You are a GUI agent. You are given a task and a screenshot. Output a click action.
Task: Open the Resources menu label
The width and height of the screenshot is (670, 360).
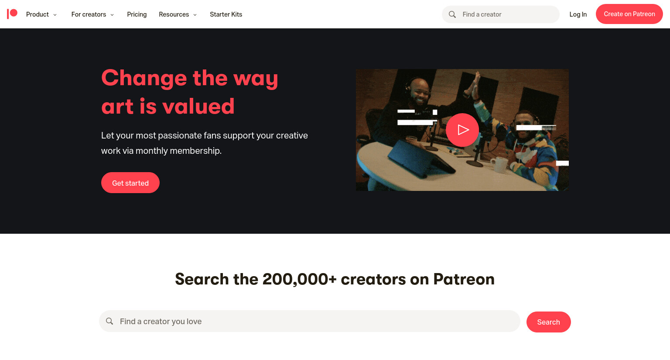coord(174,14)
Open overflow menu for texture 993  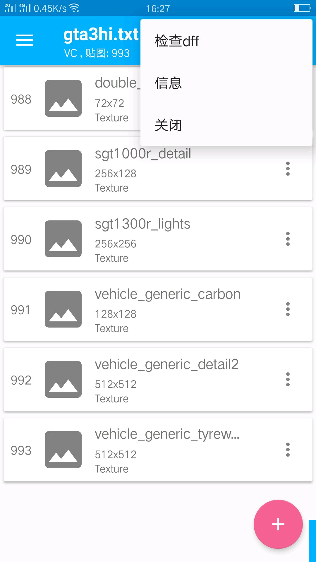288,450
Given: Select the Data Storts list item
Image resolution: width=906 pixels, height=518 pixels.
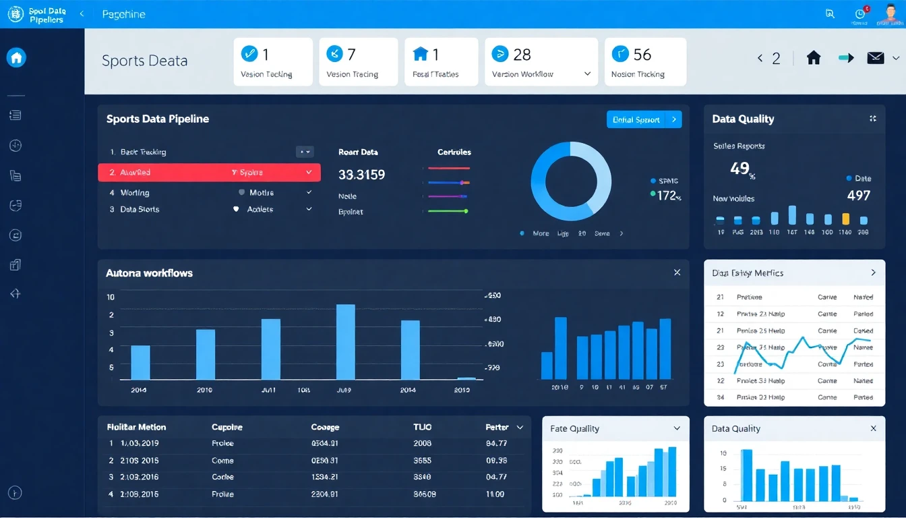Looking at the screenshot, I should (x=140, y=209).
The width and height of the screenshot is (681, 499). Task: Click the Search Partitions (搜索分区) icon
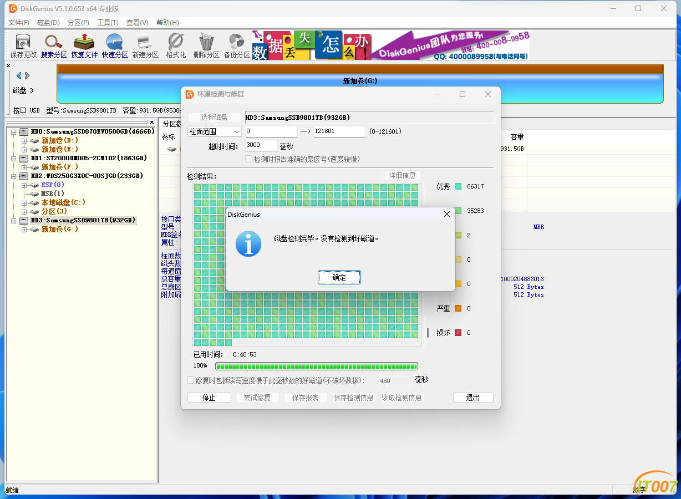(54, 45)
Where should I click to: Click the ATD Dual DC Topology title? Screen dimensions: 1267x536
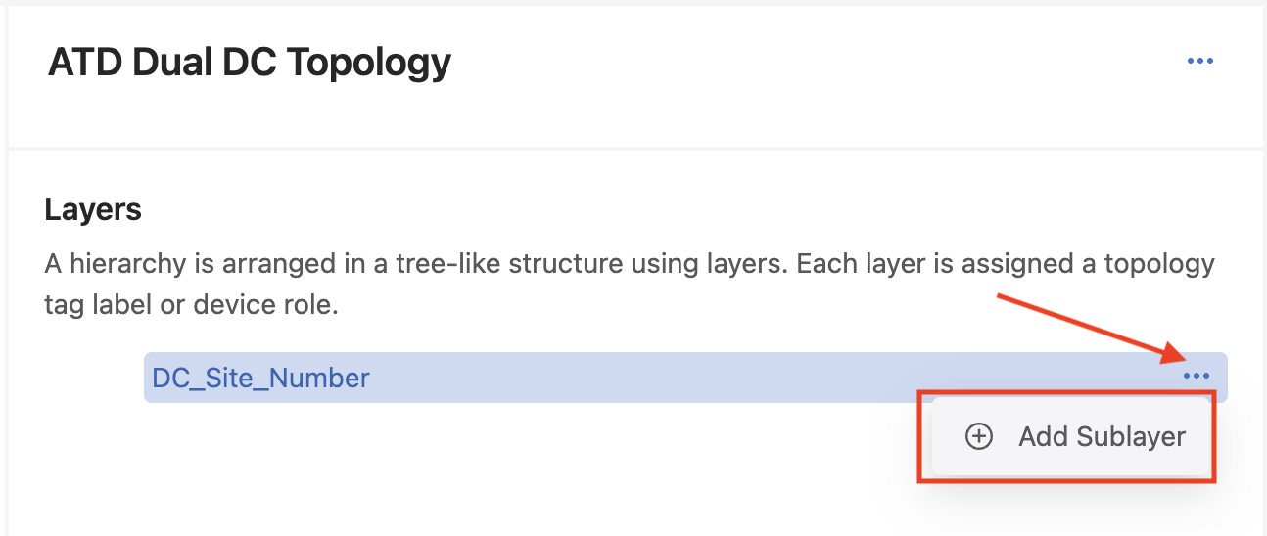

* * * * *

▸ Instruction: Rewrite the listing from the line containing "Given: Select the Data Storts list item" up to and including its final line as a Markdown table with the columns Row and Line, numbering each row. Omit blank lines and leave the pictures out of the answer.

▸ The reply:
| Row | Line |
|---|---|
| 1 | Given: Select the Data Storts list item |
| 2 | Image resolution: width=906 pixels, height=518 pixels. |
| 3 | Looking at the screenshot, I should (x=140, y=209). |
| 4 | The width and height of the screenshot is (681, 499). Task: Click the Search Partitions (搜索分区) icon |
| 5 | (54, 45) |
| 6 | Where should I click to: Click the ATD Dual DC Topology title? Screen dimensions: 1267x536 |